METHODS

Data from previous research was used to test the Pareto macro using a variety of variables. Physical variables from northern Lake Winnipegosis, Manitoba, were compared to abundances of arcellacean and foraminiferal data that was compiled using multivariate analysis (Boudreau 1999; Fishbein and Patterson 1993). A three factor analysis using as variables pH, oxygen content and salinity was conducted for each of the abundances of Centropyxis aculeata, Difflugia corona, Cribroelphidium gunteri and Lagenodifflugia vas.

Two-level factorial designs were used for the analyses. Each factor was analyzed at a high and low setting. For three factor analysis, the data set was parsed as shown in Table 1 where A represents pH, B represents oxygen content and C represents salinity.

A macro for Excel™ was constructed to analyze the data sets. Two-level factorial designs (clear signal design) were used because they are easy to interpret and they are effective. This analysis includes 2 x 2 x 2 = 8 combinations of high and low values for the parameters. The main effects of each parameter were estimated by evaluating the difference in foraminiferal or arcellacean abundance caused by changing from a low value of the given parameter to a high value. The main effects were taken as the differences in average response values between high and low values. The Excel™ macro constructs a Pareto Chart from the input data which identifies the parameter(s) and interactions between the parameters that contribute most to the abundance of the arcellaceans and the foraminifera. The data used in the analysis are shown in Table 2 and an example of a test run is shown in Table 3 using the data for Cribroelphidium gunteri.

Pareto analysis can also be done graphically. First, the data are plotted as shown in Figure 1A. Then, data in the cube plot are averaged across one dimension, for example [salt], to generate a square plot as shown in Figure 1B.

The data is further reduced by averaging across another dimension, for example [O2] to yield a line plot as shown in Figure 1C.

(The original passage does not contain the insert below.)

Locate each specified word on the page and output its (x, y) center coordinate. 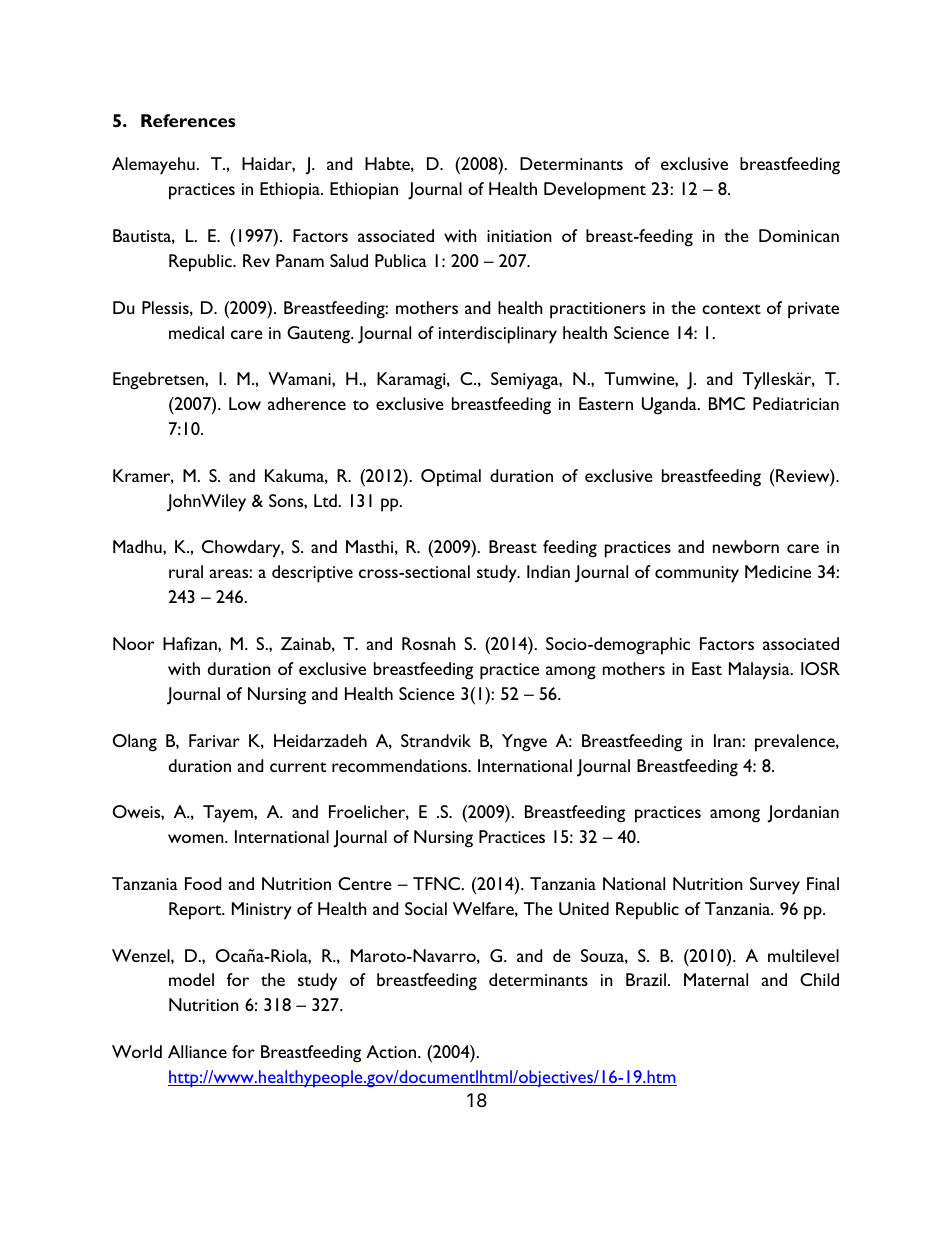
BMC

The effect of going from low pH to high pH on the measured parameter, in this case relative abundance, is determined by subtracting the value at low pH from the value at high pH, in this case 0.277 - 0.674 = -0.397. This result indicates that an increase in pH leads to a decrease in the abundance of this species. This technique is repeated in order to reduce the data to obtain the effects of the other variables; in this example, [O2] and [salt].

Interaction between factors occurs when the effect of one factor depends on whether the other factor is at its high or low value. Two-factor interactions can also be calculated using this analysis. Data is reduced to the square plot, and the average of runs in which the two factors are at extremes (ie. High-High and Low-Low) minus the average of the runs in which the factor levels are mixed (ie. High-Low and Low-High) will yield a number. If no two-factor interactions are occurring, this difference is zero.

The Excel spreadsheet allows one to conduct this analysis without the need to draw numerous graphs, and greatly speeds up the data analysis process.